▶ _Exercise objective_:
Return every record in full. Match each one exactly.

(Stored dataset items)
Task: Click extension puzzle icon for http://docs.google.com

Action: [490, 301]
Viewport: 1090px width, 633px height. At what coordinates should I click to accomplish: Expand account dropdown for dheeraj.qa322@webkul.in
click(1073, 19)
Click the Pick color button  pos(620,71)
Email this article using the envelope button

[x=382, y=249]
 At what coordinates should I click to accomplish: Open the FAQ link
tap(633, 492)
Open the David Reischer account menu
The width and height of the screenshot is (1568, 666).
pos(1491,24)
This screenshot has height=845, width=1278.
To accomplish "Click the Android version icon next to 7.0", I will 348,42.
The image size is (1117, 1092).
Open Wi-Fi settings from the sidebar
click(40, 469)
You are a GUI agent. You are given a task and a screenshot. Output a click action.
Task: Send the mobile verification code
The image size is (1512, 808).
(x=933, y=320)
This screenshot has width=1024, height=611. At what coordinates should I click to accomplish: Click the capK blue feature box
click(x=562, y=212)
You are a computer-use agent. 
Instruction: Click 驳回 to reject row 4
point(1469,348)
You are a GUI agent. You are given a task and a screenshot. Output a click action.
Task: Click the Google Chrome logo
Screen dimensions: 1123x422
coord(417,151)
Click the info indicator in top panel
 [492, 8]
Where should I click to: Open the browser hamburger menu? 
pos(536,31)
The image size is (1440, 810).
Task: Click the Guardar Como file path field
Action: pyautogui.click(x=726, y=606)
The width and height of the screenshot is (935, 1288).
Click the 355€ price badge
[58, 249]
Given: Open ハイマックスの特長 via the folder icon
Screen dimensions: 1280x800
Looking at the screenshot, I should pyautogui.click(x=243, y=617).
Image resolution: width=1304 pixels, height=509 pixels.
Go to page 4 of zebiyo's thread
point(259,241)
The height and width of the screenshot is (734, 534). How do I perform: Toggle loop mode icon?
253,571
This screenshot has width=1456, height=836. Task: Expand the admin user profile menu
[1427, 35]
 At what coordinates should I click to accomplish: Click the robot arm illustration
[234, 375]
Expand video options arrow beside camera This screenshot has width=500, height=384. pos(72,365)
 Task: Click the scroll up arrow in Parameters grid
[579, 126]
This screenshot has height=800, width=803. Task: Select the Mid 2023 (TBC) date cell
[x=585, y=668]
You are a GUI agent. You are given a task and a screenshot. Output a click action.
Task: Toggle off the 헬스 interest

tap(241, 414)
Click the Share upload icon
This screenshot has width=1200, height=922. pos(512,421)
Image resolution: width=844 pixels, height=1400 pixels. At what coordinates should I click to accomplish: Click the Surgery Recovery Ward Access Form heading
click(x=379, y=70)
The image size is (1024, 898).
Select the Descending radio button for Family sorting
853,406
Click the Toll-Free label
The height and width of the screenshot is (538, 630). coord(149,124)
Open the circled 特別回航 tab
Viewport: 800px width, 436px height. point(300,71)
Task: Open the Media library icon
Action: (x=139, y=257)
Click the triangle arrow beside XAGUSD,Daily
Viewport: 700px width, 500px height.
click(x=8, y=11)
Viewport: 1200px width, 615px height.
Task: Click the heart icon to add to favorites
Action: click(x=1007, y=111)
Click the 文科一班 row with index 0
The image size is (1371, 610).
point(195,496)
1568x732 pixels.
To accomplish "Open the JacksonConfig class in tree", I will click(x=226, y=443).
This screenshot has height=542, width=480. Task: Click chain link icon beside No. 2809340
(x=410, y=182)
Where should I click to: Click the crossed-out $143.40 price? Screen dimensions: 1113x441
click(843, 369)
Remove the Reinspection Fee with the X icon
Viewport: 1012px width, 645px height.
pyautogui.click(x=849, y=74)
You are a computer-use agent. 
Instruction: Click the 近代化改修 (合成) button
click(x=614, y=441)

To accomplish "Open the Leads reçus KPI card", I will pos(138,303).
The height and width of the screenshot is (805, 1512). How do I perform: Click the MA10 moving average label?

▶ _Answer to the exercise_:
Task: Click extension puzzle icon for http://docs.google.com

Action: [490, 301]
Viewport: 1090px width, 633px height. At what coordinates should I click to accomplish: Expand account dropdown for dheeraj.qa322@webkul.in
click(1073, 19)
Click the Pick color button  pos(620,71)
Email this article using the envelope button

[x=382, y=249]
 At what coordinates should I click to accomplish: Open the FAQ link
tap(633, 492)
Open the David Reischer account menu
The width and height of the screenshot is (1568, 666).
pos(1491,24)
This screenshot has height=845, width=1278.
To accomplish "Click the Android version icon next to 7.0", I will 348,42.
The image size is (1117, 1092).
Open Wi-Fi settings from the sidebar
click(40, 469)
You are a GUI agent. You are given a task and a screenshot. Output a click action.
Task: Send the mobile verification code
The image size is (1512, 808).
(x=933, y=320)
This screenshot has width=1024, height=611. At what coordinates should I click to accomplish: Click the capK blue feature box
click(x=562, y=212)
You are a computer-use agent. 
Instruction: Click 驳回 to reject row 4
point(1469,348)
You are a GUI agent. You are given a task and a screenshot. Output a click action.
Task: Click the Google Chrome logo
Screen dimensions: 1123x422
coord(417,151)
Click the info indicator in top panel
 [492, 8]
Where should I click to: Open the browser hamburger menu? 
pos(536,31)
The image size is (1440, 810).
Task: Click the Guardar Como file path field
Action: pyautogui.click(x=726, y=606)
The width and height of the screenshot is (935, 1288).
Click the 355€ price badge
[58, 249]
Given: Open ハイマックスの特長 via the folder icon
Screen dimensions: 1280x800
Looking at the screenshot, I should pyautogui.click(x=243, y=617).
Image resolution: width=1304 pixels, height=509 pixels.
Go to page 4 of zebiyo's thread
point(259,241)
The height and width of the screenshot is (734, 534). How do I perform: Toggle loop mode icon?
253,571
This screenshot has width=1456, height=836. Task: Expand the admin user profile menu
[1427, 35]
 At what coordinates should I click to accomplish: Click the robot arm illustration
[234, 375]
Expand video options arrow beside camera This screenshot has width=500, height=384. pos(72,365)
 Task: Click the scroll up arrow in Parameters grid
[579, 126]
This screenshot has height=800, width=803. Task: Select the Mid 2023 (TBC) date cell
[x=585, y=668]
You are a GUI agent. You are given a task and a screenshot. Output a click action.
Task: Toggle off the 헬스 interest

tap(241, 414)
Click the Share upload icon
This screenshot has width=1200, height=922. pos(512,421)
Image resolution: width=844 pixels, height=1400 pixels. At what coordinates should I click to accomplish: Click the Surgery Recovery Ward Access Form heading
click(x=379, y=70)
The image size is (1024, 898).
Select the Descending radio button for Family sorting
853,406
Click the Toll-Free label
The height and width of the screenshot is (538, 630). coord(149,124)
Open the circled 特別回航 tab
Viewport: 800px width, 436px height. point(300,71)
Task: Open the Media library icon
Action: (x=139, y=257)
Click the triangle arrow beside XAGUSD,Daily
Viewport: 700px width, 500px height.
click(x=8, y=11)
Viewport: 1200px width, 615px height.
Task: Click the heart icon to add to favorites
Action: click(x=1007, y=111)
Click the 文科一班 row with index 0
The image size is (1371, 610).
point(195,496)
1568x732 pixels.
To accomplish "Open the JacksonConfig class in tree", I will click(x=226, y=443).
This screenshot has height=542, width=480. Task: Click chain link icon beside No. 2809340
(x=410, y=182)
Where should I click to: Click the crossed-out $143.40 price? Screen dimensions: 1113x441
click(843, 369)
Remove the Reinspection Fee with the X icon
Viewport: 1012px width, 645px height.
pyautogui.click(x=849, y=74)
You are a computer-use agent. 
Instruction: Click the 近代化改修 (合成) button
click(x=614, y=441)

To accomplish "Open the Leads reçus KPI card", I will pos(138,303).
The height and width of the screenshot is (805, 1512). How do I perform: Click the MA10 moving average label?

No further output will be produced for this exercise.